Dataset records:
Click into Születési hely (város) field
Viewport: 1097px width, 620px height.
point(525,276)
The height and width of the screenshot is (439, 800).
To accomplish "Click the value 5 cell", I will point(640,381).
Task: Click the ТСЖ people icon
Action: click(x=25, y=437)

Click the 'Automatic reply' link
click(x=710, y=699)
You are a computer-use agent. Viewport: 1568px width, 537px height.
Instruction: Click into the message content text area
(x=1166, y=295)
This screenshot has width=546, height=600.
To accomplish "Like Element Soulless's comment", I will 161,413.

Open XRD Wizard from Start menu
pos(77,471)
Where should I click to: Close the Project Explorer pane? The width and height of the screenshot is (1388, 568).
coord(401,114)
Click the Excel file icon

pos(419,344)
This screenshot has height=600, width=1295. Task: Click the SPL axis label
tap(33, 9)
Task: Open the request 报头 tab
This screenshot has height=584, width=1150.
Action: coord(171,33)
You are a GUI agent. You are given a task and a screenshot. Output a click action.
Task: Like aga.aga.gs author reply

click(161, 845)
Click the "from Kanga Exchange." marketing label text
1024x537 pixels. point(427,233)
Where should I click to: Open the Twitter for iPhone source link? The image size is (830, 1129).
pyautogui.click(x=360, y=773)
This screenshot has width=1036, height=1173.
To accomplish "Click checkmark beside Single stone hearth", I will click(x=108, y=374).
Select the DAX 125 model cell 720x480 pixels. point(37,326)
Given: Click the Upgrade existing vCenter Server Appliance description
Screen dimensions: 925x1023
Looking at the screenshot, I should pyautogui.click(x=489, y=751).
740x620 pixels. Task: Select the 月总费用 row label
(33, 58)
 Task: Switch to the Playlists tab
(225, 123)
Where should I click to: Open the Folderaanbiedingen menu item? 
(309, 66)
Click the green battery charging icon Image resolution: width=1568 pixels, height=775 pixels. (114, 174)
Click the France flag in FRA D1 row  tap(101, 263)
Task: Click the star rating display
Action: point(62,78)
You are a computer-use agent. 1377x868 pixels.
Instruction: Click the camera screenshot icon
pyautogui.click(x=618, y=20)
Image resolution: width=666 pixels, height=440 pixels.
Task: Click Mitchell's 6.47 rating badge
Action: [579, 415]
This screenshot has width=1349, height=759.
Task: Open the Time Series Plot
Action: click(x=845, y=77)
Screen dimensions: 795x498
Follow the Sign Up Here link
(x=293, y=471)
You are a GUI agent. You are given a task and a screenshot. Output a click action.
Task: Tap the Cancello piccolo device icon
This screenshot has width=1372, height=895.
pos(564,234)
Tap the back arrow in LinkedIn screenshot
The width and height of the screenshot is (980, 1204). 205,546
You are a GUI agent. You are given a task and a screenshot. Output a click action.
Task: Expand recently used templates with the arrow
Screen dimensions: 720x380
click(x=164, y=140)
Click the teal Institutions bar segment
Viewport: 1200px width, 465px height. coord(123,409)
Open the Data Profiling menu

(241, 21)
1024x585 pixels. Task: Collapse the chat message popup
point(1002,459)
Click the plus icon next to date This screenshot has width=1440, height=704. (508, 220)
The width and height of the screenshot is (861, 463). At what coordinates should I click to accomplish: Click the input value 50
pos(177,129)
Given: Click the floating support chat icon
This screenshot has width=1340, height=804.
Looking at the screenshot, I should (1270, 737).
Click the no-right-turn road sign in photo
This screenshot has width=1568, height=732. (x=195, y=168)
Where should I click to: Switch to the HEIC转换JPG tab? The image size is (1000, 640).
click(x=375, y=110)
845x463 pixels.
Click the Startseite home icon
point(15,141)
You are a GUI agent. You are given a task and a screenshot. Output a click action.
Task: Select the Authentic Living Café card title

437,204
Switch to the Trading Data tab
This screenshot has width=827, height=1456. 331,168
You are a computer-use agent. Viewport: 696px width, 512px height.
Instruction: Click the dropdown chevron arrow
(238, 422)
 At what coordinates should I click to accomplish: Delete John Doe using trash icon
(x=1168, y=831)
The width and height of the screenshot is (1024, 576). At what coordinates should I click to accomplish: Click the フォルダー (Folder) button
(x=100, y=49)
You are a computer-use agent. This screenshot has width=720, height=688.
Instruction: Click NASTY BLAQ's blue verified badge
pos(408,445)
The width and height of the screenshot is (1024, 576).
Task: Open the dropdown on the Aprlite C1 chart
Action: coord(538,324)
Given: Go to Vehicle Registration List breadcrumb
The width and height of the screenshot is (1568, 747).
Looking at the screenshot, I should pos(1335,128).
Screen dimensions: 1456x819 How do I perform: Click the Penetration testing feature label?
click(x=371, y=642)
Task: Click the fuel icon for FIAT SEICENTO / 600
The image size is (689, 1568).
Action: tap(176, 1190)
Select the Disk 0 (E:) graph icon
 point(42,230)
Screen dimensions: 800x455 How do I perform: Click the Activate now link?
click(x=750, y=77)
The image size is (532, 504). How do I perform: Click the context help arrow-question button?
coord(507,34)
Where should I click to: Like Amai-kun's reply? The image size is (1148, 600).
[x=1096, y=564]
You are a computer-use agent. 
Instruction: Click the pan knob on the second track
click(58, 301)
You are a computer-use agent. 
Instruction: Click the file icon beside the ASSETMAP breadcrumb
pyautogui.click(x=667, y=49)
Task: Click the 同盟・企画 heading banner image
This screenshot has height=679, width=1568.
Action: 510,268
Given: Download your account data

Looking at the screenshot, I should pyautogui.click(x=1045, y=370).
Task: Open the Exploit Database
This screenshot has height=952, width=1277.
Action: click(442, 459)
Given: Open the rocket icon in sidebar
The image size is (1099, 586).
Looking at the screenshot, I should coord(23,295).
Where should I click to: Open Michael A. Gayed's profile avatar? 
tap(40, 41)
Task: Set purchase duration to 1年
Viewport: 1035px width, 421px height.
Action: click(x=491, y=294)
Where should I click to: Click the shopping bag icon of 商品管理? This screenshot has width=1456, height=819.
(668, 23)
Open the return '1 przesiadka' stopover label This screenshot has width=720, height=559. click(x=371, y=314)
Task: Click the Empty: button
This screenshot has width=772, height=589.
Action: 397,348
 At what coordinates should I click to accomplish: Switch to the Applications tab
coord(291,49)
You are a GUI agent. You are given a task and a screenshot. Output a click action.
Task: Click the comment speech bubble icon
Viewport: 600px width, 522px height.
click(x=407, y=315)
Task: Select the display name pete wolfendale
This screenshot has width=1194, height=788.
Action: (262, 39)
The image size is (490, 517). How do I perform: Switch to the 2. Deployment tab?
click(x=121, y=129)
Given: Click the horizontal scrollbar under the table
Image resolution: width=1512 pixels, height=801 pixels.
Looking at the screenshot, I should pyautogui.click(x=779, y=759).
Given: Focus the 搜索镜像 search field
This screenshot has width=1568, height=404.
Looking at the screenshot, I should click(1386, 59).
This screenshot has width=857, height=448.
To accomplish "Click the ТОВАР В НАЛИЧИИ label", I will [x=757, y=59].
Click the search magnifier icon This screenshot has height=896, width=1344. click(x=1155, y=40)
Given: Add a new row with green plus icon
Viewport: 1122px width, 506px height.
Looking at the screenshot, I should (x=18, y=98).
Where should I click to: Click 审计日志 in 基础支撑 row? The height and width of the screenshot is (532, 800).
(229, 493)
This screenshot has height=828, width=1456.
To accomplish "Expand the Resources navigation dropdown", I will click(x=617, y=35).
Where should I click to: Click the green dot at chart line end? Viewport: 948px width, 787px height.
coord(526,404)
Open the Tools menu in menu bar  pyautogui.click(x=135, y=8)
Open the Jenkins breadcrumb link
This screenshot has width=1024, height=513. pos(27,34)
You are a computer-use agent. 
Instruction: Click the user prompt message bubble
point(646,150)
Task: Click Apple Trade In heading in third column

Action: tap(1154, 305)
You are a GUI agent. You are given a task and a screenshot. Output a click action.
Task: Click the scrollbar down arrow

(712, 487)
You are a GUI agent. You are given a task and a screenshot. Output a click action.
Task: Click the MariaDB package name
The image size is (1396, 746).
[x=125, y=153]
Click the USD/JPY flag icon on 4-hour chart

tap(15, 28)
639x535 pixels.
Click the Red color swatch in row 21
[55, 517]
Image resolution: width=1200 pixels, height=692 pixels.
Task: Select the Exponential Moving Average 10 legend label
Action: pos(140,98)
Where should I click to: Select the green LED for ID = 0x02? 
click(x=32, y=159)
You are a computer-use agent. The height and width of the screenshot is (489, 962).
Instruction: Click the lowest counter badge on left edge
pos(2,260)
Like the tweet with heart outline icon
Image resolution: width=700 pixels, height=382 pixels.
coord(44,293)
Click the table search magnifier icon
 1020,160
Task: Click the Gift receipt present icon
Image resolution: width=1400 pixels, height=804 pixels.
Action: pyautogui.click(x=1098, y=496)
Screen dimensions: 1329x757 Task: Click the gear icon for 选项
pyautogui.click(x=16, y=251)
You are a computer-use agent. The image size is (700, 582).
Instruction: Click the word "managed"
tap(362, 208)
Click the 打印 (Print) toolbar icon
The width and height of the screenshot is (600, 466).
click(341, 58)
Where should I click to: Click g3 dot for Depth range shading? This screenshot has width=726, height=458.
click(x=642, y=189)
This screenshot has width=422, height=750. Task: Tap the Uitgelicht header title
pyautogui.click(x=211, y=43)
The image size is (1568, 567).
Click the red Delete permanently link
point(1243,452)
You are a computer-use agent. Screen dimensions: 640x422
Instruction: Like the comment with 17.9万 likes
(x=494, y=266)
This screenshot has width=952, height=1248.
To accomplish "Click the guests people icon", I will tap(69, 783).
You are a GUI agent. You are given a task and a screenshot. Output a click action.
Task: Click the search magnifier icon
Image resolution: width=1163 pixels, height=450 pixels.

**The problem:** Copy all the lines above that hold the string "plus".

**Response to the exercise:**
Click the plus icon next to date This screenshot has width=1440, height=704. (508, 220)
Given: Add a new row with green plus icon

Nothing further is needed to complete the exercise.